> [CONSIGNE A] Présente sous forme de liste numérotée les lignes des données fournies, en partant de la ligne qui contient "Image resolution: width=1456" et en allant jusqu'à la dernière ligne de ces données, sans les lignes vides.

> [TEXTE À LIRE]
Je ne sais pas si c'est possible mais l'écarn LCD n'as rien donc il est peut être possible de changer juste la vitre..


----------



## storme (2 Janvier 2013)

Arthur77 a dit:


> Je ne sais pas si c'est possible mais l'écarn LCD n'as rien donc il est peut être possible de changer juste la vitre..



Hélas, pas sur les derniers modèle sortis


----------



## endlessy (2 Janvier 2013)

Aie aie oui.. j'ai bien peur que storme à raison... les nouvelles vitre iMac me font penser aux vitre iPhone 4/4S/5 qui sont "soudées" aux LCD... donc tu es parti à changer tout le bloc...
Bonne chance.. MMA? Zero tracas


----------



## Arthur77 (2 Janvier 2013)

endlessy a dit:


> Aie aie oui.. j'ai bien peur que storme à raison... les nouvelles vitre iMac me font penser aux vitre iPhone 4/4S/5 qui sont "soudées" aux LCD... donc tu es parti à changer tout le bloc...
> Bonne chance.. MMA? Zero tracas



Bon ba merci pour vos réponses j'ai pris rendez-vous à Apple store vendredi pour un devis, je vous tiendrais au courant ..


----------



## macabee (2 Janvier 2013)

trop riche ! Ca casse des écrans comme qui plaisante !


----------



## endlessy (3 Janvier 2013)

Arthur77 a dit:


> Bon ba merci pour vos réponses j'ai pris rendez-vous à Apple store vendredi pour un devis, je vous tiendrais au courant ..



Tu n'as pas une assurance RC? Tu pourrais la faire passer dedans. On les paie bien pour ça!!


----------



## Arthur77 (3 Janvier 2013)

macabee a dit:


> trop riche ! Ca casse des écrans comme qui plaisante !



On ce serait pas de ton commentaire..

---------- Nouveau message ajouté à 13h01 ---------- Le message précédent a été envoyé à 12h59 ----------




endlessy a dit:


> Tu n'as pas une assurance RC? Tu pourrais la faire passer dedans. On les paie bien pour ça!!



La responsabilité civile ça ne marche que si c'est quelqu'un d'autre qui le casse. Et même si je faisait passer quelqu'un pour l'avoir casser cette personne devra payer des malus de son assurance. Donc je ne pense pas trouver quelqu'un.


----------



## endlessy (3 Janvier 2013)

Renseigne toi si ton assureur ne peux pas t'assurer ton iMac...
Il existe des assurance que pour du materiel hifi / informatique.


----------



## Arthur77 (4 Janvier 2013)

> [CONSIGNE B] Reprends la discussion sur la vitre d'iMac cassée et poursuis-la à partir de l'endroit où elle s'arrête.

Entrées de données extraites
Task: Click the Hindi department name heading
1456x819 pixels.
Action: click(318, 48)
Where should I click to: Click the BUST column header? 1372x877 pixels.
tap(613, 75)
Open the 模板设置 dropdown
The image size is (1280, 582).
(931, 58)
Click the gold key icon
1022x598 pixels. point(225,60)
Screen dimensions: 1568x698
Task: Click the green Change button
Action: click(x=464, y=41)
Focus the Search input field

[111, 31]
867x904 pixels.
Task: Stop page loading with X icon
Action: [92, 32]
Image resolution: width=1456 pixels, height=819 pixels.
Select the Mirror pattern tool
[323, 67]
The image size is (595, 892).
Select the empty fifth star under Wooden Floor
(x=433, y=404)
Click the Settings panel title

> [RÉPONSE A]
1. Image resolution: width=1456 pixels, height=819 pixels.
2. Select the Mirror pattern tool
3. [323, 67]
4. The image size is (595, 892).
5. Select the empty fifth star under Wooden Floor
6. (x=433, y=404)
7. Click the Settings panel title

> [RÉPONSE B]
Arthur77 a dit:


> Bon ba merci pour vos réponses j'ai pris rendez-vous à Apple store vendredi pour un devis, je vous tiendrais au courant ..



Bon, je vous annonce la couleur : 423euros toute taxe comprise pour changer l'écran, en effet il sont obliger de changer tout l'écran. Mais, j'ai réussis à faire en sorte que mon assureur de rembourses la totalité de la réparation. Je n'en dirais pas plus car c'est... Pas très légale ;-)
Il y  quand même un délais de 3 à 4 semaines avant de reçevoir l'écran ..


----------



## storme (4 Janvier 2013)

arthur77 a dit:


> 423euros toute taxe comprise pour changer l'écran, *en effet il sont obliger de changer tout l'écran*



cqfd


----------



## Bubblefreddo (4 Janvier 2013)

Arthur77 a dit:


> Bon, je vous annonce la couleur : 423euros toute taxe comprise pour changer l'écran, en effet il sont obliger de changer tout l'écran. Mais, j'ai réussis à faire en sorte que mon assureur de rembourses la totalité de la réparation. Je n'en dirais pas plus car c'est... Pas très légale ;-)
> Il y  quand même un délais de 3 à 4 semaines avant de reçevoir l'écran ..



ben maintenant tu en  as trop dit 
Je serais  curieux de connaître tes démarches auprès de ton assureur...


----------



## storme (5 Janvier 2013)

Bubblefreddo a dit:


> ben maintenant tu en  as trop dit
> Je serais  curieux de connaître tes démarches auprès de ton assureur...



Dégât des eaux


----------



## endlessy (5 Janvier 2013)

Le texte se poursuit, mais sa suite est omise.